Freemason Connect Mobile


----------



## JKC84 (Apr 11, 2013)

CzarAlexis said:


> Congratulations Brother!
> 
> I too was initiated with two others and I also had the good fortune to go first and witness the initiation in its entirely.
> 
> ...



Thank you brother, and yes I plan on taking part in many of the imitations. It was definitely a surreal moment. 


Freemason Connect Mobile


----------



## crono782 (Apr 11, 2013)

Congrats Brother. Watching and being part of other degrees will greatly help in understanding what you just went through and your upcoming proficiency work.


----------



## Ashlar76 (Apr 11, 2013)

Congratulations on being initiated into The Craft.


Freemason Connect Mobile


----------



## Todd Robinson (Apr 12, 2013)

Congratulations!

We had 5 candidates in my class but one couldn't make it that nite due to work. I entered 3rd out of 4 so I got to watch the last candidate after me take his Obligation.

The Master arraigned for the lodge in an adjacent town to confer a courtesy  degree on our 5th candidate the following week. I figured I'd go to see him go thru the degree. It was great to see the whole ritual again (a few times over since the other lodge had their own candidates) just a week after I went thru it. It helped things sink in quite a bit.

Needless to say, I went to the other lodges 2nd & 3rd degrees to get the same benefit. 

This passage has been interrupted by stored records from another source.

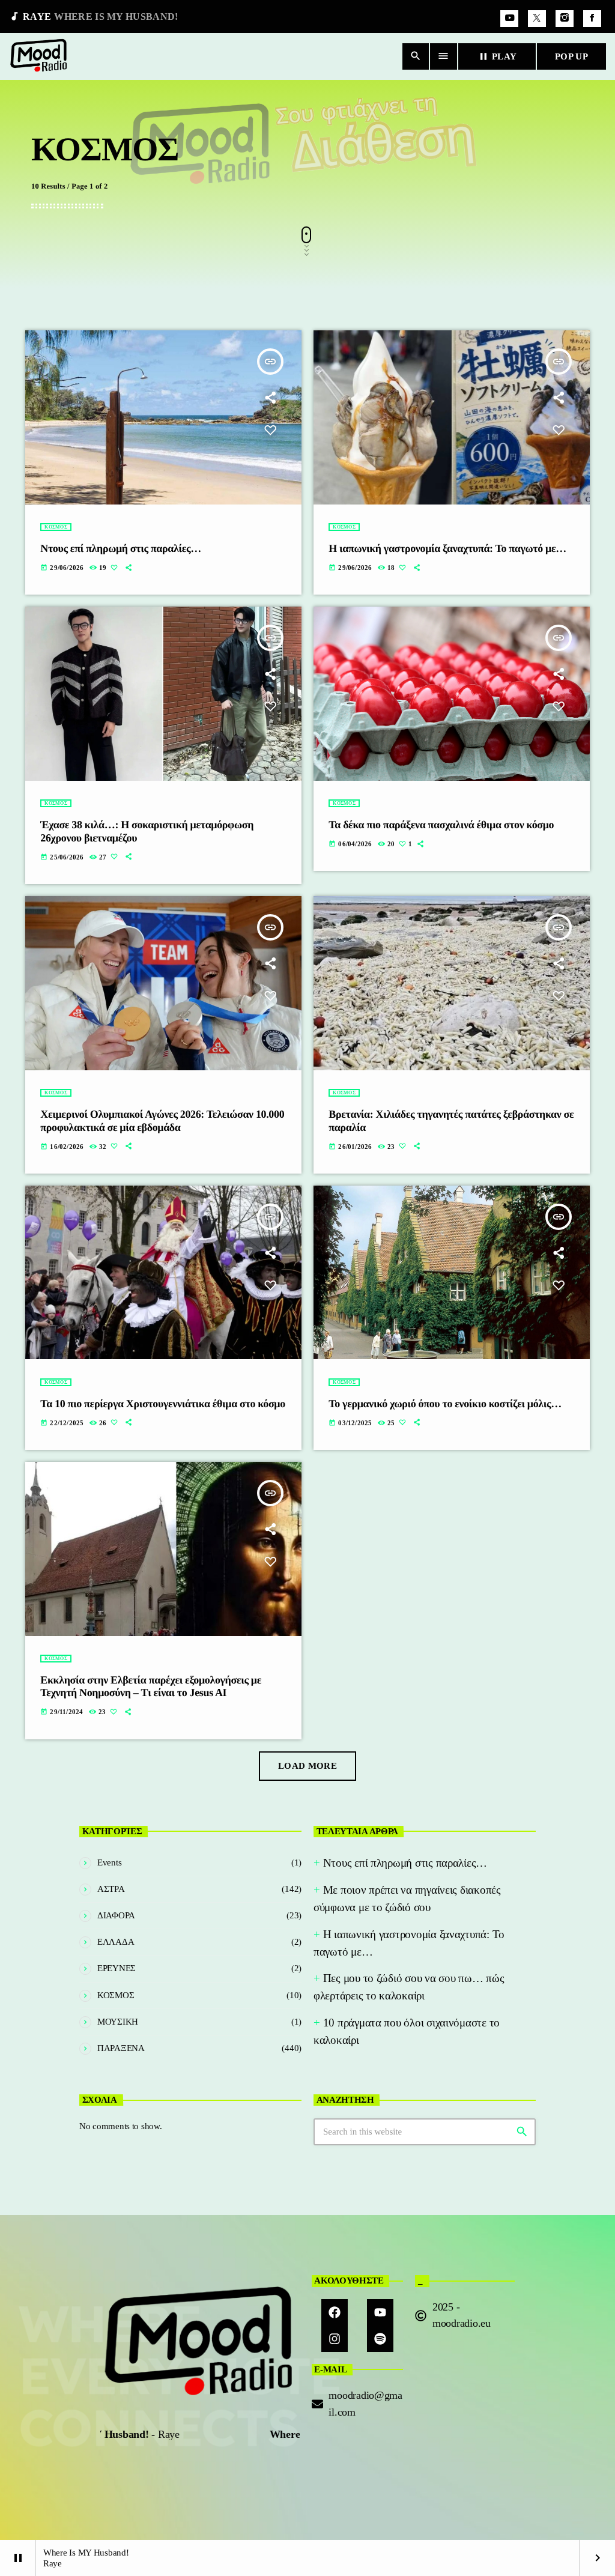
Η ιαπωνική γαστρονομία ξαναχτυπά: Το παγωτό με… (447, 548)
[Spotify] (380, 2339)
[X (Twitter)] (537, 18)
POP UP (571, 56)
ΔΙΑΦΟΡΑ (116, 1915)
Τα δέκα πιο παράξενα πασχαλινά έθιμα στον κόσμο (441, 825)
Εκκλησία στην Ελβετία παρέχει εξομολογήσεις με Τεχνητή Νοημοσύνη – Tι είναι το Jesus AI (150, 1686)
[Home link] (39, 56)
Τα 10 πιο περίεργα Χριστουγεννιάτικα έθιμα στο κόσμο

I like to go to different lodges and watch their degree work. Although the ritual is the same throughout the jurisdiction, each lodge has their own unique customs.

Enjoy!


Freemason Connect Mobile


----------



## shadowwalker (Apr 12, 2013)

I took my EA alone.  I had been doing my work for about a month when our WM took me to a lodge in a neighboring town where they were doing an EA degree.  It sure is inspiring to see it.  I have just became active again after several years of not being able to attend lodge.  I look forward to attending and hopefully participating in helping more Brothers enjoy the beauty and Brotherhood of our Craft.  Welcome Brother.


----------



## JKC84 (Apr 12, 2013)

shadowwalker said:


> I took my EA alone.  I had been doing my work for about a month when our WM took me to a lodge in a neighboring town where they were doing an EA degree.  It sure is inspiring to see it.  I have just became active again after several years of not being able to attend lodge.  I look forward to attending and hopefully participating in helping more Brothers enjoy the beauty and Brotherhood of our Craft.  Welcome Brother.



Thank you brother. I as well look forward to attending more degree rituals. 


Freemason Connect Mobile


----------



## Bro. Kilpatrick (Apr 12, 2013)

Congrats and welcome to the fraternity!


Freemason Connect Mobile


----------



## DJGurkins (Apr 12, 2013)

Congratulations and welcome to the forum. I was just initiated last month and you are right it is a wondeful thing to witness. It will also help for your memory work it has for me.

Freemason Connect Mobile


----------



## SheaW (Apr 13, 2013)

I was initiated last week! What an experience. 

It felt like an experience similar to being a young child going to a theatre for the first time. Being involved in something bigger and more emotional to understand at that moment. 

Freemason Connect Mobile


----------